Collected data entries

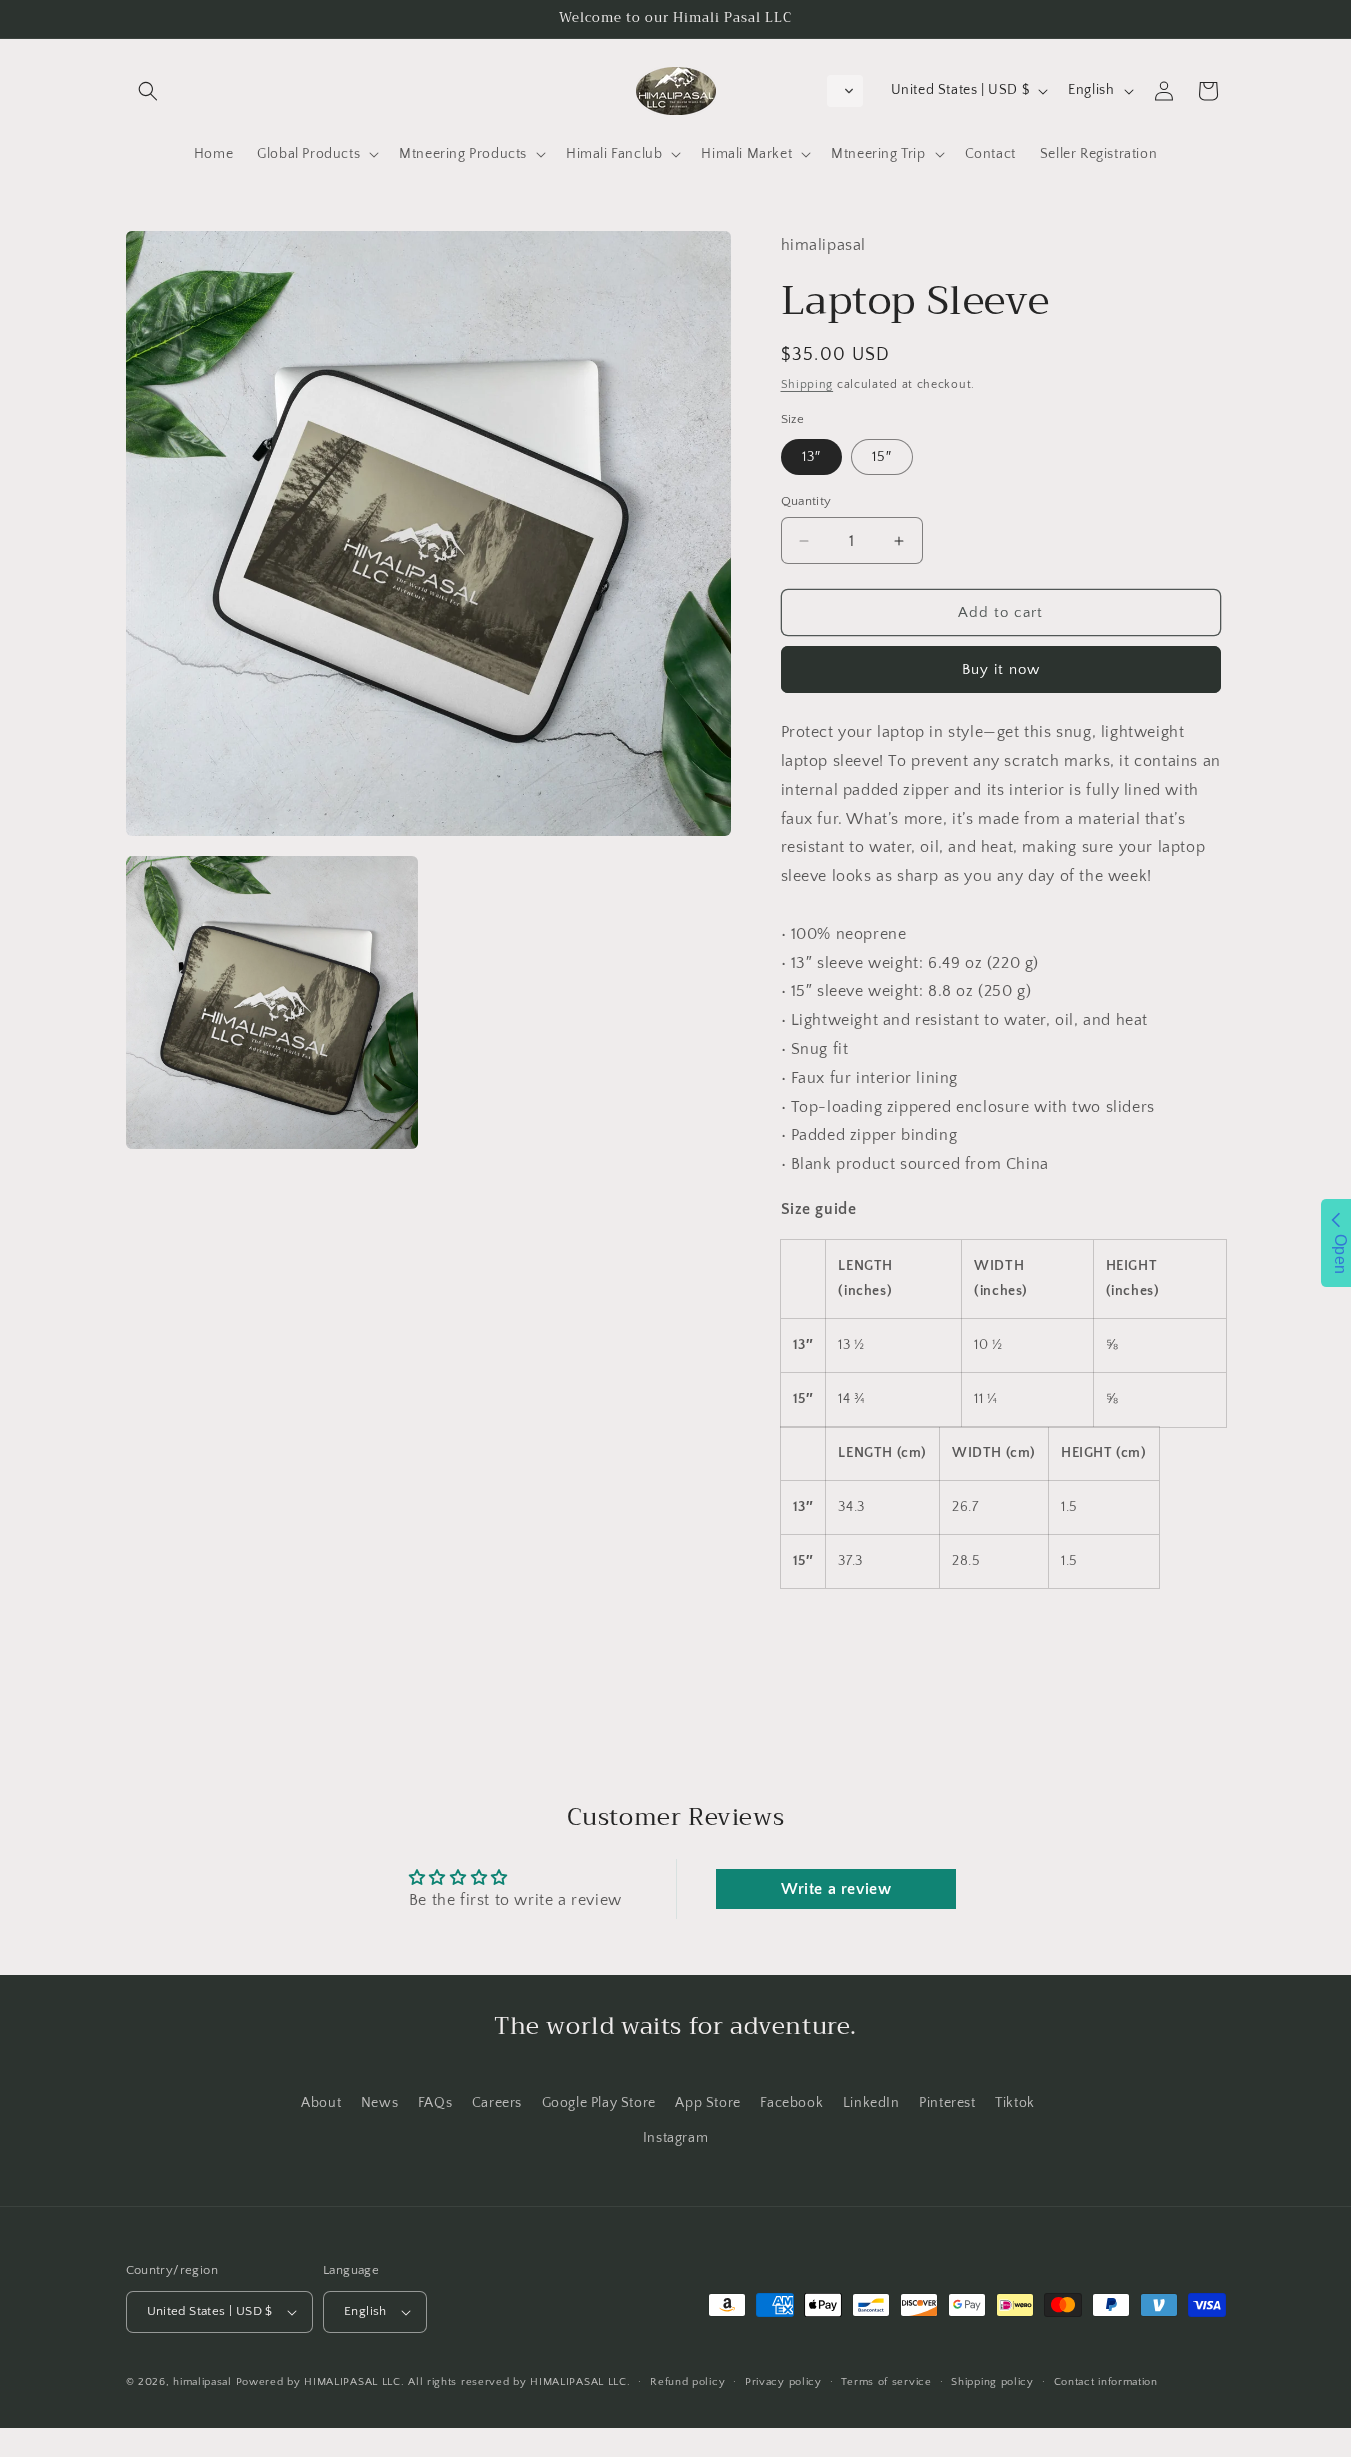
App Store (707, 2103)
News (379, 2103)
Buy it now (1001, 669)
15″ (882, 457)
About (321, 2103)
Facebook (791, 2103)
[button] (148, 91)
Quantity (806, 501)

--

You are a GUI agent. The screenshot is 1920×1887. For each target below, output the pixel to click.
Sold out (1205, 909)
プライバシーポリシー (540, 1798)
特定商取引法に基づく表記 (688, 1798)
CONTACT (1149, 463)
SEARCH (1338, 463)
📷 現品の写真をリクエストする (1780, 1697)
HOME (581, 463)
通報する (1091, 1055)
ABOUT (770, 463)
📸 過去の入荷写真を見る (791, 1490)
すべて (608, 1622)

• **GOAL OF THE EXERCISE**:
Above are the records. Print exactly, and only, the lines from the line with "App Store (707, 2103)" to the line with "Quantity (806, 501)", both inclusive.

• **OUTPUT OF THE EXERCISE**:
App Store (707, 2103)
News (379, 2103)
Buy it now (1001, 669)
15″ (882, 457)
About (321, 2103)
Facebook (791, 2103)
[button] (148, 91)
Quantity (806, 501)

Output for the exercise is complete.